After occupation duty in Japan, Goldsworthy returned to the United States in 1946 and was assigned to a B-29 unit at Davis-Monthan Field, Ariz. In December 1948 he became commander of the 1lth Bombardment Group, Carswell Air Force Base, Texas and, in July 1949, was transferred to Washington, D.C. as a member of the newly formed Weapons System Evaluation Group under the Joint Chiefs of Staff. In 1952 he entered the Army War College at Carlisle Barracks, Pennsylvania, and from 1953 to 1956, served as deputy chief of staff, operations, for the Air Proving Ground Command at Eglin Air Force Base, Florida. From 1956 to 1958 Goldsworthy served as inspector general and then as chief of staff of the Seventeenth Air Force in Morocco and Libya, earning the Legion of Merit during this period.

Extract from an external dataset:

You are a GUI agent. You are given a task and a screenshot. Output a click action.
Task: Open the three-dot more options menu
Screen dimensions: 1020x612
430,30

He attended the Industrial College of the Armed Forces, Washington, D.C. and, upon graduation in 1959, was assigned to Strategic Air Command as vice commander of the 4061st Air Refueling Wing at Malmstrom Air Force Base, Montana. In September 1960 he was transferred to the Ballistic Missiles Center of the Air Materiel Command and assigned as Site Activation Task Force commander for the first Minuteman Intercontinental Ballistic Missile Wing. Goldsworthy was assigned, in August 1963, as director of production and programming, Deputy Chief of Staff, Systems and Logistics, Headquarters U.S. Air Force, Washington, D.C. In June 1967 he assumed command of the Aeronautical Systems Division, AFSC, at Wright-Patterson Air Force Base, Ohio. In August 1969 Goldsworthy was assigned as deputy chief of staff for systems and logistics, Headquarters U.S. Air Force, Washington, D.C.

His military decorations and awards include the Air Force Distinguished Service Medal, Legion of Merit with two oak leaf clusters and the Air Medal with four oak leaf clusters. He was a command pilot.

==Personal life and death==
By 1990, Goldsworthy resided in Riverside, California. He enjoyed golf. His wife, Edith Lyons Goldsworthy (1918–2010), died after 73 years of marriage. His brother was Robert F. Goldsworthy.

Goldsworthy turned 100 in April 2014, and died on February 16, 2022, at the age of 107.